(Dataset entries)
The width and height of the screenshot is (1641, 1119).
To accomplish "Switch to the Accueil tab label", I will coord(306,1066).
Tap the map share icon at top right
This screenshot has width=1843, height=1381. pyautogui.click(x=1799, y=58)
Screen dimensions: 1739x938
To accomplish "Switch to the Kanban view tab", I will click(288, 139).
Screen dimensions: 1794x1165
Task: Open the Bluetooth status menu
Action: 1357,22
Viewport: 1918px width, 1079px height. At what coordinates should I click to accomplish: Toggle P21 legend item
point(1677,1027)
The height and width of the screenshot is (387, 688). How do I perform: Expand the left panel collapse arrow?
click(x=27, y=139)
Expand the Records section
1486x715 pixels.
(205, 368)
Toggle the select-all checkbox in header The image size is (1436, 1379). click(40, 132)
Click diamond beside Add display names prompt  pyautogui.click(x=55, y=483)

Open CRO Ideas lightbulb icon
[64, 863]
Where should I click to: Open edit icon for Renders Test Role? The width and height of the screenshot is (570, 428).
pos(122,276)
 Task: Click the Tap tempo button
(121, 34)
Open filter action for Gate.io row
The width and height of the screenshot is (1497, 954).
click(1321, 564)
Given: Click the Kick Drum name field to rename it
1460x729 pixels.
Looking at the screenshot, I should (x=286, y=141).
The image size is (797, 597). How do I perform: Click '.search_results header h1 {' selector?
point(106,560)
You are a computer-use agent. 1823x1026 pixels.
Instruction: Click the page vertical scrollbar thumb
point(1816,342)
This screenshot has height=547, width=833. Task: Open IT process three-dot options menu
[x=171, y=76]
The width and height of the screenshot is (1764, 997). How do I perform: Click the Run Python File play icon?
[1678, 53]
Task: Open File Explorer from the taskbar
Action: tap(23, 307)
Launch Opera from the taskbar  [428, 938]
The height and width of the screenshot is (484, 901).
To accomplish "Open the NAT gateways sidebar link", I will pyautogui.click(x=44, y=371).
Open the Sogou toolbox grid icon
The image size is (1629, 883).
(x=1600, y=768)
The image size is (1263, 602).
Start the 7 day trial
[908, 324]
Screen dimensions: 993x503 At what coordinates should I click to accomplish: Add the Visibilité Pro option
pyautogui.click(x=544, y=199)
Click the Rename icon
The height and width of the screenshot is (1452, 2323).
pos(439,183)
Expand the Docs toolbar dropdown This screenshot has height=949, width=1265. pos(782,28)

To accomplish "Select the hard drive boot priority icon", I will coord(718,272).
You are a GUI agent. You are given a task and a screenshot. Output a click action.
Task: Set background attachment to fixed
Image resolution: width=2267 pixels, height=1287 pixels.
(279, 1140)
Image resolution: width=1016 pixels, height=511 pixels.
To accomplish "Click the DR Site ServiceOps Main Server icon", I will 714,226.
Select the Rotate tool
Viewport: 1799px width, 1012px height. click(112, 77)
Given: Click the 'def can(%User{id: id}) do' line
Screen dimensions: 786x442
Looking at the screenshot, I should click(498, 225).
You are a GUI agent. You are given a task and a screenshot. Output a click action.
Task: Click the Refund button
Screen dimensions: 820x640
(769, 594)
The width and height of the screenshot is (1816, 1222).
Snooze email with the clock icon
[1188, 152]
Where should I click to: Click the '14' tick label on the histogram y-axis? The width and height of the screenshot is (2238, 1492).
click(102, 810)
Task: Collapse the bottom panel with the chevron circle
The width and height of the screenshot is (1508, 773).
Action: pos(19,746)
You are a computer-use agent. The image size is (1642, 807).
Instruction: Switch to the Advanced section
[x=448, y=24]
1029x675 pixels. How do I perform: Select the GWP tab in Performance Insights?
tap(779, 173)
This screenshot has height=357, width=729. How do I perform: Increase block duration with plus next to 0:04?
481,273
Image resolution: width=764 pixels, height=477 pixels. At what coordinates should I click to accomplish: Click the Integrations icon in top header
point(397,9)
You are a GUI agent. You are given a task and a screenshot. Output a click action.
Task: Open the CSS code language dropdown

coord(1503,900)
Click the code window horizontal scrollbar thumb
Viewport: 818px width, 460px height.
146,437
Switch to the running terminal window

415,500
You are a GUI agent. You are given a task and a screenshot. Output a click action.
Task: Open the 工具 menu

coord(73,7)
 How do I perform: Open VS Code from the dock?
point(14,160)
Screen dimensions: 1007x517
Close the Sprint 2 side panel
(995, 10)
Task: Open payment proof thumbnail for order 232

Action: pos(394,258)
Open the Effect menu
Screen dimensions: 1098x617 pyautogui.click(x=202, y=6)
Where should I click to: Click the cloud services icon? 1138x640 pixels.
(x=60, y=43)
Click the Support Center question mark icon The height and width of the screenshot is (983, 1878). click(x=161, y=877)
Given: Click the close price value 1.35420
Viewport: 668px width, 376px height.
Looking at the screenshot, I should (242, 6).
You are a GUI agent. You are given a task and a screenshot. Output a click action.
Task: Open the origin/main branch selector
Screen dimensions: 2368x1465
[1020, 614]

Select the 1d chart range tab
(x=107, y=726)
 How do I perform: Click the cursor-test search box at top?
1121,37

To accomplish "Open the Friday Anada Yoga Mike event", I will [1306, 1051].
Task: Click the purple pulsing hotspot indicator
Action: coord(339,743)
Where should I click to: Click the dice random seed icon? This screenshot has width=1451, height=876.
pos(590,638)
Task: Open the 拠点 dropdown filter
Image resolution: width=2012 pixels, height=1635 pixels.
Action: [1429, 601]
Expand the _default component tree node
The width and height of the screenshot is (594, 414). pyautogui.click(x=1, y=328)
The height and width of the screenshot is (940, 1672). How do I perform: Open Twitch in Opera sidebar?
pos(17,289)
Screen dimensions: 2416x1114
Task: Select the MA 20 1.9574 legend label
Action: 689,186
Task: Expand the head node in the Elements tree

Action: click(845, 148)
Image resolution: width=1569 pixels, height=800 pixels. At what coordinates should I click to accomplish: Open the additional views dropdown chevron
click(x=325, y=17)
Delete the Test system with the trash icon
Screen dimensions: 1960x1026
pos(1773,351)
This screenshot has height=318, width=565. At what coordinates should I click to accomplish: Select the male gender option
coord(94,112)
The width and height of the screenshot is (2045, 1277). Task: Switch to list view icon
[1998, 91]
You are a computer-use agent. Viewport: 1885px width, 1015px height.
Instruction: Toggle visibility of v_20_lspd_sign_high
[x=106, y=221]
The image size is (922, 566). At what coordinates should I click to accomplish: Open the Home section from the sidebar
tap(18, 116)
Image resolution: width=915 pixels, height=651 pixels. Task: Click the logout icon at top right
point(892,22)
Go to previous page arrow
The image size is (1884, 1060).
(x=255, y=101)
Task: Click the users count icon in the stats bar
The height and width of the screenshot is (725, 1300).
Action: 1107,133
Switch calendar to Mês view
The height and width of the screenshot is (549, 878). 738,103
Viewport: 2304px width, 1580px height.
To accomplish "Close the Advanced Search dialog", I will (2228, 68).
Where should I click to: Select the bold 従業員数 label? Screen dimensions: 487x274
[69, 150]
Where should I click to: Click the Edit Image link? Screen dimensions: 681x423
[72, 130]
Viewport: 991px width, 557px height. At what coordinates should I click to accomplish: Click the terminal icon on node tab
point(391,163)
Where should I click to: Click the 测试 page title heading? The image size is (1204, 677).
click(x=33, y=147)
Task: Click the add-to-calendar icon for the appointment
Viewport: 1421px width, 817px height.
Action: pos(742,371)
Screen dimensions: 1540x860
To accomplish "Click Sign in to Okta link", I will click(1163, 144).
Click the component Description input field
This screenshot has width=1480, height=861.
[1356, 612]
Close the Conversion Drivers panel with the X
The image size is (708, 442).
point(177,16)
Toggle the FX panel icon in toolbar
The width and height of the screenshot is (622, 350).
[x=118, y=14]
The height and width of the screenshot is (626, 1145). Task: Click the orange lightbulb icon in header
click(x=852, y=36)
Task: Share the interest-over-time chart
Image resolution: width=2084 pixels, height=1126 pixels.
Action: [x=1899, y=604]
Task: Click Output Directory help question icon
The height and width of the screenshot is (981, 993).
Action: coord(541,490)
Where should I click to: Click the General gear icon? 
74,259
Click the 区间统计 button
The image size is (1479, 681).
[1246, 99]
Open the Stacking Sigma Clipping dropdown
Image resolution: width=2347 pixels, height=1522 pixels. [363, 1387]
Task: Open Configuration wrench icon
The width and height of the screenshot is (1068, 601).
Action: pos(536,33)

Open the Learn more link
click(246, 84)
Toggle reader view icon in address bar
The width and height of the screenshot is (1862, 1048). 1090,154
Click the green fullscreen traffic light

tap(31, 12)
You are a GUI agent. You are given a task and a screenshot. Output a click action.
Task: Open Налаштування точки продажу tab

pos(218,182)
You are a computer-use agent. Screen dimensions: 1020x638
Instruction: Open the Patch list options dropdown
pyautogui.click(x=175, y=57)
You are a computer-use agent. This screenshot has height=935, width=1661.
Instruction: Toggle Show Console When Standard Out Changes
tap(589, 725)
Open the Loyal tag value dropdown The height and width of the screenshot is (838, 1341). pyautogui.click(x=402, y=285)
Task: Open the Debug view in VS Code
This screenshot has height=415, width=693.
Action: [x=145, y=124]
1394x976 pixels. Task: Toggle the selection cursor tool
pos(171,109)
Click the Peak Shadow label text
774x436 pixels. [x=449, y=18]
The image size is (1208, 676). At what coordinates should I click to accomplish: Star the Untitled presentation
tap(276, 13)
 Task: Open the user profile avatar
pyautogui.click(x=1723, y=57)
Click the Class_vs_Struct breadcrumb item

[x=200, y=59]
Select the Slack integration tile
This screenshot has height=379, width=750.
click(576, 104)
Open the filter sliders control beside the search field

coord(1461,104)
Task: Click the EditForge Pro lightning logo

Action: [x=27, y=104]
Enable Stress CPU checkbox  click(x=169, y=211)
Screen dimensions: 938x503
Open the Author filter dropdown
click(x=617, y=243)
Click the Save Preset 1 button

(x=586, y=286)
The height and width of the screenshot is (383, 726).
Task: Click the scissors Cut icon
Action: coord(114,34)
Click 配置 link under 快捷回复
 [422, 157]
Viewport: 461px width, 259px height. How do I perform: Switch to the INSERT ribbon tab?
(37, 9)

> **TASK OBJECTIVE**:
Would you print, exactly as written, every line above from the one holding "Task: Click the add-to-calendar" through the one holding "Screen dimensions: 1540x860", with both included and no other lines?

> **YOUR RESPONSE**:
Task: Click the add-to-calendar icon for the appointment
Viewport: 1421px width, 817px height.
Action: pos(742,371)
Screen dimensions: 1540x860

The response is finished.